Innovación y tecnología son ‘fuerzas’ que mueven el mundo. A través de una pantalla de ordenador asistimos a una frenética e interminable revolución que va extendiéndose en tiempo récord a todos los campos del conocimiento, trepando como una enredadera por los pilares en los que se sustenta la sociedad actual. Las comunicaciones, la sanidad, la política, el marketing, las finanzas, los seguros, el turismo y hasta la moda. Nada está a salvo de las nuevas tecnologías en este mundo hiperconectado.

Tampoco lo está la educación, sector cuya conquista comenzó lenta pero que últimamente parece imparable, como muestran las ofertas académicas que ofrecen actualmente universidades, escuelas, academias y prácticamente cualquier organización entre cuyos servicios figure, de alguna u otra manera, la formación. Es la prueba de que ya nada será igual, tampoco para la educación, tal y como pasó con todos los sectores anteriores, como pasa siempre que tecnología e innovación ‘colonizan’ un nuevo territorio.

En primer lugar, ya no hace falta un aula. Se puede aprender desde casa, se puede enseñar desde casa. O desde cualquier lugar, por supuesto. El e-learning es, por tanto, la primera gran revolución, el caballo de Troya en el asalto al sector educativo por parte de la tecnología.

La llamada formación online es la solución ideal, por ejemplo, para todas aquellas personas que desean seguir adquiriendo conocimientos a pesar de estar ya disfrutando de un puesto de trabajo. Y es que cada vez son más los que responden a este perfil, pues su voluntad de aprender no se debe únicamente a un anhelo personal, sino también a una demanda del actual mercado laboral, casi una imposición de un sistema cada vez más competitivo, que requiere de un reciclaje y una actualización constantes por parte de quienes lo integran.

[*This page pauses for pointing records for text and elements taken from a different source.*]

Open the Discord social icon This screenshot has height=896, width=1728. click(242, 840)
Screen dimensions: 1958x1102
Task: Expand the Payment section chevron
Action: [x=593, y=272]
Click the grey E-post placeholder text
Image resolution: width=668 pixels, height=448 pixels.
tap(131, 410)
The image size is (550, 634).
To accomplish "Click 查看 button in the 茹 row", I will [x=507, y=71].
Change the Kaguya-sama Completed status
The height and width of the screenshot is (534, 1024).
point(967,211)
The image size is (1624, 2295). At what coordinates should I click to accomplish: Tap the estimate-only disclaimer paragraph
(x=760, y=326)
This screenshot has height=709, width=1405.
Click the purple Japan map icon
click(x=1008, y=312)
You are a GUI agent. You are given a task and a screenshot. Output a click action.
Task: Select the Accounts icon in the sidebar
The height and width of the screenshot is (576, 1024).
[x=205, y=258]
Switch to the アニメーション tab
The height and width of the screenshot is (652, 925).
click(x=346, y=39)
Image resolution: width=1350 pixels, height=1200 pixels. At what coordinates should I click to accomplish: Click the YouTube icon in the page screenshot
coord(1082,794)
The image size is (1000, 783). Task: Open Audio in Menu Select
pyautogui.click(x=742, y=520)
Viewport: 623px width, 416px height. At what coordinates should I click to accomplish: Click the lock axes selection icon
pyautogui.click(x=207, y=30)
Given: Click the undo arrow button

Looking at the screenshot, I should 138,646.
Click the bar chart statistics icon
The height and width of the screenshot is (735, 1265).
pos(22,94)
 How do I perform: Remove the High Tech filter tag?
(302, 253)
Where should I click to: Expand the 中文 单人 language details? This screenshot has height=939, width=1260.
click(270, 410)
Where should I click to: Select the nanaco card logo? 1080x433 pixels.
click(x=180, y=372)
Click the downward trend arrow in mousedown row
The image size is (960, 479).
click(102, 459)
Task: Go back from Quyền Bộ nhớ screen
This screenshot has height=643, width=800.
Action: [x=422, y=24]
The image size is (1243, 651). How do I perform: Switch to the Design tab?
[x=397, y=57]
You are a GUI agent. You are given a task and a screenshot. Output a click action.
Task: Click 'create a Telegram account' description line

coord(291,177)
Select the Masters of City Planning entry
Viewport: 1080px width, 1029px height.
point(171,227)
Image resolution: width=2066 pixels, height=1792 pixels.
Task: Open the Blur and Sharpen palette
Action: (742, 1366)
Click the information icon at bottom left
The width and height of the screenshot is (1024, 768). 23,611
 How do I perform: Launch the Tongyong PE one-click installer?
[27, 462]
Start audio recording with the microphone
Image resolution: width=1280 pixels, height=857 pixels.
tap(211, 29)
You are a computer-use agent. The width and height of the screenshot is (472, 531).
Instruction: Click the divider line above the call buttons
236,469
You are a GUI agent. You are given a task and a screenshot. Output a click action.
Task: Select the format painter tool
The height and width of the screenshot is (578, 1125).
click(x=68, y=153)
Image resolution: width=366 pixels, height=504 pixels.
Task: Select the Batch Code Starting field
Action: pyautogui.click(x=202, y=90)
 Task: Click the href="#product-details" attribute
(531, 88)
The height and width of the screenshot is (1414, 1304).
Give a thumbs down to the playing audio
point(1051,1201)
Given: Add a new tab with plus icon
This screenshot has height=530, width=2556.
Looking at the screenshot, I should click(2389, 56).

Con la tecnología ya instalada en el corazón del sector educativo, llega el turno de gestar una nueva metodología, que es la que debe garantizar que todo esté articulado y funcione a la perfección, dando una respuesta óptima a las necesidades de los alumnos y garantizando el aprendizaje en este nuevo entorno. Y detrás de todo este proceso están, por supuesto, los profesionales de la tecnopedagogía, cada vez más demandados, pues son ellos los únicos que están capacitados para garantizar que la metodología online sirva de soporte consistente de las acciones formativas, gracias a sus conocimientos, que combinan la pedagogía con la tecnología y el diseño, y gracias también a su capacidad de adaptarse a nuevas situaciones y de tender la mano a la innovación.